[Dataset entries]
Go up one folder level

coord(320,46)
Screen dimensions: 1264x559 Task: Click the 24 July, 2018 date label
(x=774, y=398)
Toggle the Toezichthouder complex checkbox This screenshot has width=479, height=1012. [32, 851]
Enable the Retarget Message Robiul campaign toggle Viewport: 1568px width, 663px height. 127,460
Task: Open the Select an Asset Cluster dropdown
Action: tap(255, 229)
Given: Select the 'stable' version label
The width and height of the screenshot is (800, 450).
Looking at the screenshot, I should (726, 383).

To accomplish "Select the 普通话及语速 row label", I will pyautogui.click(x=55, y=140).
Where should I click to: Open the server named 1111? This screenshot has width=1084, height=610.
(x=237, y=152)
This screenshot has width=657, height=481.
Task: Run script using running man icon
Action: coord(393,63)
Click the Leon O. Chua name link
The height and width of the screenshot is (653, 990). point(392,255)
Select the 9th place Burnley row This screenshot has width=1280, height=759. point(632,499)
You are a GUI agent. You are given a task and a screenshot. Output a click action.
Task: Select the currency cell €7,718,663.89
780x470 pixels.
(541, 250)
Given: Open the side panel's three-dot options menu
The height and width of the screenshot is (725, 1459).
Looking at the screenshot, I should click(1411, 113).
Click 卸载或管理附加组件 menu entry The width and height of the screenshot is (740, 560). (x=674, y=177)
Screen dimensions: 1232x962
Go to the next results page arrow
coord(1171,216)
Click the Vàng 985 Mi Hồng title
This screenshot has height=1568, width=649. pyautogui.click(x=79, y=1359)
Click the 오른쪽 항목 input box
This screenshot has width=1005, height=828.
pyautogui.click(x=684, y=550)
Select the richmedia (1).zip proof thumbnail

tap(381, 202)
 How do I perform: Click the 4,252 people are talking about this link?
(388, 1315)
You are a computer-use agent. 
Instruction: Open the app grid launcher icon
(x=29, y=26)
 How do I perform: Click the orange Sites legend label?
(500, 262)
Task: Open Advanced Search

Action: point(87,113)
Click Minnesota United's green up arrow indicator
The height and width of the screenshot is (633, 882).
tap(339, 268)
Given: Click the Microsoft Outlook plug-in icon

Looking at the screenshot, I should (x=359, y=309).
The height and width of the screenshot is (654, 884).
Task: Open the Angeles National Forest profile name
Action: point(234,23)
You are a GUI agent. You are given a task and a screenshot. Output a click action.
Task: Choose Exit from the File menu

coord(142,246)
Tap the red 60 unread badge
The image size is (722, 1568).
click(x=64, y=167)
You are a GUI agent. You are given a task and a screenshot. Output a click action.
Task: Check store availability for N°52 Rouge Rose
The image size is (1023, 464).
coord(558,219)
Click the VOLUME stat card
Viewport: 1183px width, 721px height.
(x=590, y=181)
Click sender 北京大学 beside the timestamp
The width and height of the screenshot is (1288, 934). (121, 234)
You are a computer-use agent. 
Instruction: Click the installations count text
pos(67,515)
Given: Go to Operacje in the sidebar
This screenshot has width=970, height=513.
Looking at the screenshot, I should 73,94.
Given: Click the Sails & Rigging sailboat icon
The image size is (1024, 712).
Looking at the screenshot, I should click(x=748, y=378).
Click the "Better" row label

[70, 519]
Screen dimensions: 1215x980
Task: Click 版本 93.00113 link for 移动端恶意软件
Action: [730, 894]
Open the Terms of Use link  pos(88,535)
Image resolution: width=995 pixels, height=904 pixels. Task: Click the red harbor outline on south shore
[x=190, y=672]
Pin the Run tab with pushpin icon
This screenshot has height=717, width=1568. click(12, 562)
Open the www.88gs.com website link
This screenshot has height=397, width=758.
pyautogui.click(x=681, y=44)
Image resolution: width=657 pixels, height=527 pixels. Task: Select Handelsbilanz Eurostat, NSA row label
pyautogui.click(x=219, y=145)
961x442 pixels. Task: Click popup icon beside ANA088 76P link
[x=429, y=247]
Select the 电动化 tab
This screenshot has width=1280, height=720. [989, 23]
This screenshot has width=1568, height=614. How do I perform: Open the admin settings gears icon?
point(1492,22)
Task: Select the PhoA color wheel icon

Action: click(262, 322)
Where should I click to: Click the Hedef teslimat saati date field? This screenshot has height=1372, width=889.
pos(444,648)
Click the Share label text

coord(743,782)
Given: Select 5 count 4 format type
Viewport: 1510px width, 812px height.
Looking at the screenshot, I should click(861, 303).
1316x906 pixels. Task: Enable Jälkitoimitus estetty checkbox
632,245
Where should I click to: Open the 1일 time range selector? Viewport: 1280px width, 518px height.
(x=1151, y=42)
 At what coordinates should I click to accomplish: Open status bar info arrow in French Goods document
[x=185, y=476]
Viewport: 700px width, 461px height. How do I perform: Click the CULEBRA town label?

WHAT IS NEEDED. Repeat every line of the records above exactly.

RESPONSE.
Go up one folder level

coord(320,46)
Screen dimensions: 1264x559 Task: Click the 24 July, 2018 date label
(x=774, y=398)
Toggle the Toezichthouder complex checkbox This screenshot has width=479, height=1012. [32, 851]
Enable the Retarget Message Robiul campaign toggle Viewport: 1568px width, 663px height. 127,460
Task: Open the Select an Asset Cluster dropdown
Action: tap(255, 229)
Given: Select the 'stable' version label
The width and height of the screenshot is (800, 450).
Looking at the screenshot, I should (726, 383).

To accomplish "Select the 普通话及语速 row label", I will pyautogui.click(x=55, y=140).
Where should I click to: Open the server named 1111? This screenshot has width=1084, height=610.
(x=237, y=152)
This screenshot has width=657, height=481.
Task: Run script using running man icon
Action: coord(393,63)
Click the Leon O. Chua name link
The height and width of the screenshot is (653, 990). point(392,255)
Select the 9th place Burnley row This screenshot has width=1280, height=759. point(632,499)
You are a GUI agent. You are given a task and a screenshot. Output a click action.
Task: Select the currency cell €7,718,663.89
780x470 pixels.
(541, 250)
Given: Open the side panel's three-dot options menu
The height and width of the screenshot is (725, 1459).
Looking at the screenshot, I should click(1411, 113).
Click 卸载或管理附加组件 menu entry The width and height of the screenshot is (740, 560). (x=674, y=177)
Screen dimensions: 1232x962
Go to the next results page arrow
coord(1171,216)
Click the Vàng 985 Mi Hồng title
This screenshot has height=1568, width=649. pyautogui.click(x=79, y=1359)
Click the 오른쪽 항목 input box
This screenshot has width=1005, height=828.
pyautogui.click(x=684, y=550)
Select the richmedia (1).zip proof thumbnail

tap(381, 202)
 How do I perform: Click the 4,252 people are talking about this link?
(388, 1315)
You are a computer-use agent. 
Instruction: Open the app grid launcher icon
(x=29, y=26)
 How do I perform: Click the orange Sites legend label?
(500, 262)
Task: Open Advanced Search

Action: point(87,113)
Click Minnesota United's green up arrow indicator
The height and width of the screenshot is (633, 882).
tap(339, 268)
Given: Click the Microsoft Outlook plug-in icon

Looking at the screenshot, I should (x=359, y=309).
The height and width of the screenshot is (654, 884).
Task: Open the Angeles National Forest profile name
Action: point(234,23)
You are a GUI agent. You are given a task and a screenshot. Output a click action.
Task: Choose Exit from the File menu

coord(142,246)
Tap the red 60 unread badge
The image size is (722, 1568).
click(x=64, y=167)
You are a GUI agent. You are given a task and a screenshot. Output a click action.
Task: Check store availability for N°52 Rouge Rose
The image size is (1023, 464).
coord(558,219)
Click the VOLUME stat card
Viewport: 1183px width, 721px height.
(x=590, y=181)
Click sender 北京大学 beside the timestamp
The width and height of the screenshot is (1288, 934). (121, 234)
You are a computer-use agent. 
Instruction: Click the installations count text
pos(67,515)
Given: Go to Operacje in the sidebar
This screenshot has width=970, height=513.
Looking at the screenshot, I should 73,94.
Given: Click the Sails & Rigging sailboat icon
The image size is (1024, 712).
Looking at the screenshot, I should click(x=748, y=378).
Click the "Better" row label

[70, 519]
Screen dimensions: 1215x980
Task: Click 版本 93.00113 link for 移动端恶意软件
Action: [730, 894]
Open the Terms of Use link  pos(88,535)
Image resolution: width=995 pixels, height=904 pixels. Task: Click the red harbor outline on south shore
[x=190, y=672]
Pin the Run tab with pushpin icon
This screenshot has height=717, width=1568. click(12, 562)
Open the www.88gs.com website link
This screenshot has height=397, width=758.
pyautogui.click(x=681, y=44)
Image resolution: width=657 pixels, height=527 pixels. Task: Select Handelsbilanz Eurostat, NSA row label
pyautogui.click(x=219, y=145)
961x442 pixels. Task: Click popup icon beside ANA088 76P link
[x=429, y=247]
Select the 电动化 tab
This screenshot has width=1280, height=720. [989, 23]
This screenshot has width=1568, height=614. How do I perform: Open the admin settings gears icon?
point(1492,22)
Task: Select the PhoA color wheel icon

Action: click(262, 322)
Where should I click to: Click the Hedef teslimat saati date field? This screenshot has height=1372, width=889.
pos(444,648)
Click the Share label text

coord(743,782)
Given: Select 5 count 4 format type
Viewport: 1510px width, 812px height.
Looking at the screenshot, I should click(861, 303).
1316x906 pixels. Task: Enable Jälkitoimitus estetty checkbox
632,245
Where should I click to: Open the 1일 time range selector? Viewport: 1280px width, 518px height.
(x=1151, y=42)
 At what coordinates should I click to accomplish: Open status bar info arrow in French Goods document
[x=185, y=476]
Viewport: 700px width, 461px height. How do I perform: Click the CULEBRA town label?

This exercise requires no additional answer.